But first the worrying news from the Euro land. The ESI index (Economic Sentiment Indicator) dropped more than expected in August. This along with the drop in the zone’s PMIs (Purchasing Managers Index) provides clear indication that the EU’s weak recovery is in trouble. Even worse is the news that manufacturing confidence portrays a picture of negative growth. Given that employment intentions are weak and spending is expected to be restrained, the overall growth outlook becomes even shakier. Add to that the debt problems and the deflationary pressures and you end up with a cocktail that is not that tasty.

When someone examines corporate lending in the Euro land gets even more concerned as the following graph shows.

char_Sept 05_01

The graph indicates that year-on-year corporate lending has on average declined by 2.2%. Rather than focusing on the why this is taking place, the solution sought after is having the ECB purchase paper assets (i.e. third-party liabilities) and increasing the monetary reserves in the EU. Such treatments are not a panacea, simply because real phenomena of growth and employment are only addressed by real variables such as enhancing the returns to investments by creating an environment conducive to businesses. The declining expectations on profitability and returns on investments is the real illness of the EU rather than the lack of monetary aggregates. The latter cannot be converted into real money growth given the absence of the demand for real (nor paper) investments which are the only ones capable of enhancing productivity, employment, and incomes.

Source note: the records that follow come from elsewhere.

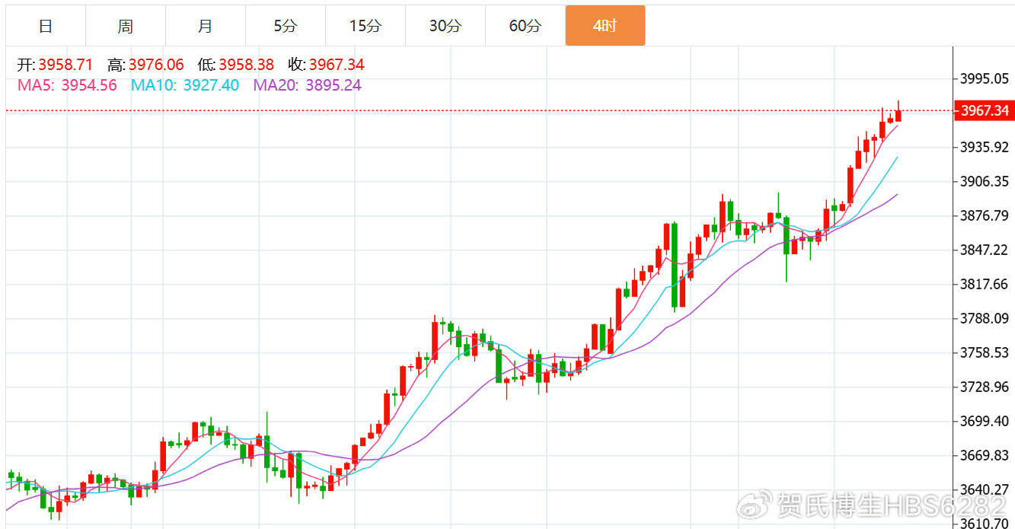The image size is (1015, 529).
Task: Switch to the 日 (daily) timeframe tab
Action: [x=46, y=26]
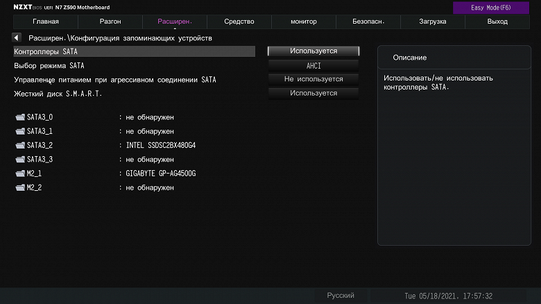Go to the 'Выход' exit tab
The width and height of the screenshot is (541, 304).
(497, 22)
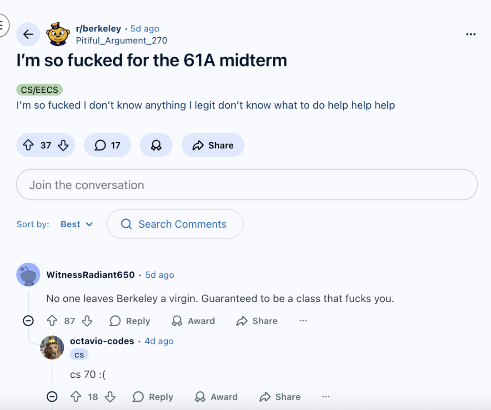
Task: Click the back arrow button
Action: 28,34
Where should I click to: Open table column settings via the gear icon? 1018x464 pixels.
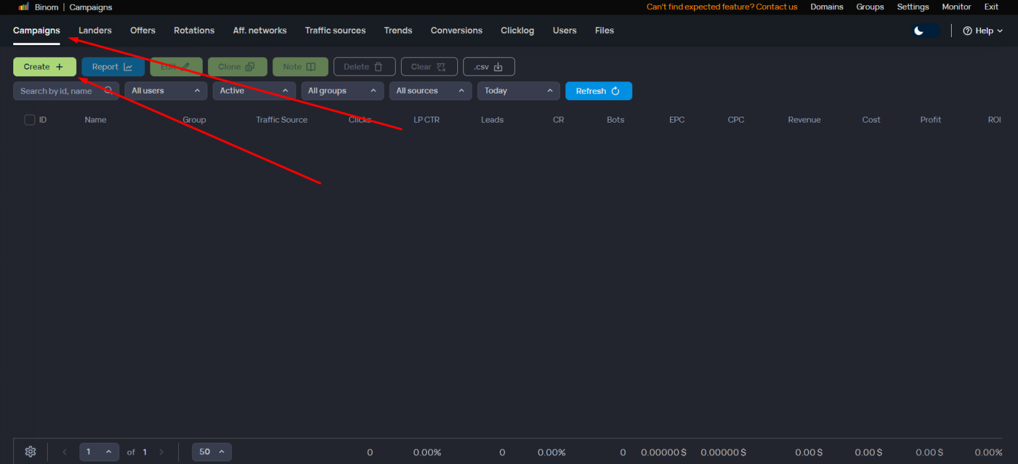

On the other side of the Atlantic, the US keeps reporting positive economic news that may even lead to a 4.2% annual GDP growth rate. Starting with the budget deficit and debt picture, the situation has improved significantly from two years ago. Specifically, the budget deficit two years ago was expected to be around 5.8% of GDP, while the latest data project it to be around 2.9%. Also, the net federal debt as a percentage of GDP was expected to hit 95% by this time in 2012, while the actual number is about 80%. Of course, the abnormally low interest rates have contributed significantly to the lower deficit and debt percentages; however the bottom line for the markets that seek opportunities to advance the cause of high returns is that good news on the deficit front is good news for equities.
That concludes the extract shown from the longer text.